MPs rein in KRA as push for more tax enforcement powers hits wall
Among the proposals rejected was a plan to remove a legal protection that currently prevents KRA from attaching a taxpayer's bank account once an appeal against a tax assessment has been filed.
A fresh push by the Treasury to hand the Kenya Revenue Authority (KRA) broader powers over taxpayers has run into resistance in Parliament, with MPs rejecting a raft of proposals they say could expose businesses and individuals to unfair tax enforcement measures.
The National Assembly's Finance and National Planning Committee has blocked several amendments to the Tax Procedures Act that would have expanded the authority of the KRA Commissioner General, including plans that could have made it easier for the taxman to freeze bank accounts and recover disputed taxes before appeals are concluded.
Instead, lawmakers have proposed new safeguards aimed at improving accountability at KRA, including compelling the tax authority to disclose the sources of information used when issuing tax assessments and allowing taxpayers to challenge pre-filled tax claims.
The recommendations by the committee, chaired by Kuria Kimani, continue Parliament's recent trend of pushing back against efforts to grant the tax authority wider enforcement powers amid concerns over taxpayer rights.
Among the proposals rejected was a plan to remove a legal protection that currently prevents KRA from attaching a taxpayer's bank account once an appeal against a tax assessment has been filed.
The State had sought to delete Section 42(14)(e) of the Tax Procedures Act, a move that would have opened the door for enforcement action even as disputes remained unresolved.
The proposal attracted opposition from business groups, which argued that allowing KRA to access disputed funds before a final determination is made would place unnecessary pressure on companies and disrupt operations.

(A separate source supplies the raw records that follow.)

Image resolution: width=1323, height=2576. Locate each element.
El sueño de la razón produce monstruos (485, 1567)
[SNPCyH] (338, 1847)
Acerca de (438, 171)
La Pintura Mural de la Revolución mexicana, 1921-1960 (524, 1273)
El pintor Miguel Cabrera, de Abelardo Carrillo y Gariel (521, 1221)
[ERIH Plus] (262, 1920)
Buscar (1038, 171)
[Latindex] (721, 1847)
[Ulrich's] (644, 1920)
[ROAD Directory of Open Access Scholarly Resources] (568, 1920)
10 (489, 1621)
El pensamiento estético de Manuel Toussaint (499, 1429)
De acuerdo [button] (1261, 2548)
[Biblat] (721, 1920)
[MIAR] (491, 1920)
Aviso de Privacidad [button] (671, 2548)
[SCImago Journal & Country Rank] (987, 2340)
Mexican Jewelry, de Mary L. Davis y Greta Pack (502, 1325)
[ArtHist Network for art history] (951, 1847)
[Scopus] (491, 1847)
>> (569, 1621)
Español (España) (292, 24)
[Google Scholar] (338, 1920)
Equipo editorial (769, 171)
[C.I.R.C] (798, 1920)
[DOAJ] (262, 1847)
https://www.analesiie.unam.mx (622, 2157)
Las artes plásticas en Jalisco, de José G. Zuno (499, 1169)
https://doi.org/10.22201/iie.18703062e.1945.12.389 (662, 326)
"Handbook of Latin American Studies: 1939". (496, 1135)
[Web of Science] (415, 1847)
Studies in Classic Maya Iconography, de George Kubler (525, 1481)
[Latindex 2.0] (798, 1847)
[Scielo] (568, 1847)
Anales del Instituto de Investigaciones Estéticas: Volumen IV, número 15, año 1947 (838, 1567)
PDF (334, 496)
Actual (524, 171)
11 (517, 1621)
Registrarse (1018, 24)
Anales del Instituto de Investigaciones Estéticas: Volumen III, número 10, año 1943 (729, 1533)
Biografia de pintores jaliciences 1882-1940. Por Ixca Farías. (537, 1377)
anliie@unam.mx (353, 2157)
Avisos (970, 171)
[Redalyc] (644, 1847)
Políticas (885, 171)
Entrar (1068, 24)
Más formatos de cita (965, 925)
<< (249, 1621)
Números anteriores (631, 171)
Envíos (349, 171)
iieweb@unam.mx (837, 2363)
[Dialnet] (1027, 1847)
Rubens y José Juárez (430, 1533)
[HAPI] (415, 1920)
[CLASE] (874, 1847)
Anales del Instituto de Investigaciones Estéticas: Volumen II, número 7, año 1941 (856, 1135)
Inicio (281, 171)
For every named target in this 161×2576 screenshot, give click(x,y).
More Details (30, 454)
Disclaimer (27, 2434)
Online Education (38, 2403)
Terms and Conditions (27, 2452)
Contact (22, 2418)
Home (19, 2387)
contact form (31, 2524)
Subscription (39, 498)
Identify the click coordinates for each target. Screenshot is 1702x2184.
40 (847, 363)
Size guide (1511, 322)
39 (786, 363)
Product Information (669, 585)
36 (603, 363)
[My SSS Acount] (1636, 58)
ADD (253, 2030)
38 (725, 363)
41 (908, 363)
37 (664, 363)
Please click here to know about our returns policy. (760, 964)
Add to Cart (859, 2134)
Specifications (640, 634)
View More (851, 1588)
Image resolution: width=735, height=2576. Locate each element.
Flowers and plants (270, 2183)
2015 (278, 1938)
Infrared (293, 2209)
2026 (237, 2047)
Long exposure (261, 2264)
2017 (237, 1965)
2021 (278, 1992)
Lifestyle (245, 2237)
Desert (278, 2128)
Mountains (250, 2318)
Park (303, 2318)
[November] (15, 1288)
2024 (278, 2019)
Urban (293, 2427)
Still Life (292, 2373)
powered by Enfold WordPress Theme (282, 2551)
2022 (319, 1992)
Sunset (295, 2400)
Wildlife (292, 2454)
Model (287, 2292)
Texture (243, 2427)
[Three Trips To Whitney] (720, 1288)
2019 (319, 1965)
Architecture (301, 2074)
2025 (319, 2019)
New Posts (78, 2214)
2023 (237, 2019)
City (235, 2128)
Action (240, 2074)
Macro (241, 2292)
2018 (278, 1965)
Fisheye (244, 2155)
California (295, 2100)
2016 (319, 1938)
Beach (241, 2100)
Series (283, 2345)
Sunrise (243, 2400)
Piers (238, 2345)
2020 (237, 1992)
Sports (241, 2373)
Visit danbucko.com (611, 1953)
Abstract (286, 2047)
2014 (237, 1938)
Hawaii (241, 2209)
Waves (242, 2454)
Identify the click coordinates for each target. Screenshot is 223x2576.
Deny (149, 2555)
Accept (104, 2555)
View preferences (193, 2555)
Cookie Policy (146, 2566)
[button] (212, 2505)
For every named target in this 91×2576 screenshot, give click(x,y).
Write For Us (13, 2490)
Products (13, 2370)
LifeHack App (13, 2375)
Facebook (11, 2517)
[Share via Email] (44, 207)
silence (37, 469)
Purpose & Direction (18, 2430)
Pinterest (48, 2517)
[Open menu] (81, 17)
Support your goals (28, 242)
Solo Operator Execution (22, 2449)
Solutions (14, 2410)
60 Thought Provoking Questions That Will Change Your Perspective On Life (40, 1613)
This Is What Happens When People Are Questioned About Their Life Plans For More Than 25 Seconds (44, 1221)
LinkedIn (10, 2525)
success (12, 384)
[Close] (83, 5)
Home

“The committee noted that such a measure could result in significant cash flow constraints and operational disruptions for taxpayers, particularly where amounts recovered are later found not to be payable,” the Finance Committee said.
“The Committee further observed that the proposal raises concerns relating to the right to fair administrative action, access to justice, and delays in the refund of amounts collected where taxpayers are successful in their appeals.”
The committee noted that the latest proposal was the fourth attempt in recent years to weaken protections granted to taxpayers under the Tax Procedures Act regarding agency notices.
MPs also declined a proposal that sought to include weekends and public holidays when calculating statutory timelines for lodging tax objections and appeals. According to the committee, such a change would effectively reduce the time available for taxpayers to respond to assessments and increase the likelihood of procedural mistakes.
To strengthen transparency, lawmakers have proposed a new provision, Clause 29A, which would require the KRA Commissioner General to reveal the information sources and calculations relied upon in arriving at tax assessments.
The amendment further places responsibility on the Commissioner General to demonstrate that the information used is accurate and reliable.
The proposal follows attempts through the Finance Bill to allow KRA to generate tax assessments using data obtained from third-party sources, employer filings, electronic tax systems and audit records.
The Finance Bill 2025 had also included provisions seeking to count Saturdays, Sundays and public holidays in the calculation of statutory deadlines for filing objections and appeals before Parliament stepped in.
Another proposal rejected by MPs would have allowed KRA to issue recovery notices against third parties who owe money to a taxpayer even where the taxpayer had challenged the assessment before a tribunal or court.
The Law Society of Kenya was among stakeholders that opposed the proposal, arguing that it would erode key legal protections available to taxpayers.
“The proposal would undermine taxpayers’ rights to justice, appeal and fair administrative action,” LSK said.
The government's drive to strengthen KRA's enforcement powers has been linked to growing pressure to increase domestic revenue collection at a time when tax targets continue to rise.
KRA is expected to collect Sh2.985 trillion in ordinary revenue in the financial year beginning July 1, even as it races to meet the current target of Sh2.784 trillion for the year ending June 30.
Despite rejecting some of the most contentious proposals, MPs supported plans aimed at strengthening KRA's ability to recover revenue collected on behalf of other government agencies.
Under the approved changes, the tax authority will be permitted to use the same mechanisms available for collecting unpaid taxes to recover fees, levies and charges owed to government entities, treating them as civil debts due to the State.
Lawmakers also backed the reintroduction of a one-year tax amnesty beginning July 1 for liabilities accumulated up to December 31, 2025.
However, the committee warned that repeated amnesty programmes could discourage compliance among taxpayers who regularly meet their obligations.
“The repeated use of tax amnesty programmes may create moral hazard by weakening the culture of voluntary compliance as some taxpayers may delay payment of taxes in anticipation of future waivers on penalties and interest,” the Finance Committee said.
“This may create an unfair environment where compliant taxpayers bear the burden while non-compliant taxpayers benefit from future relief measures.”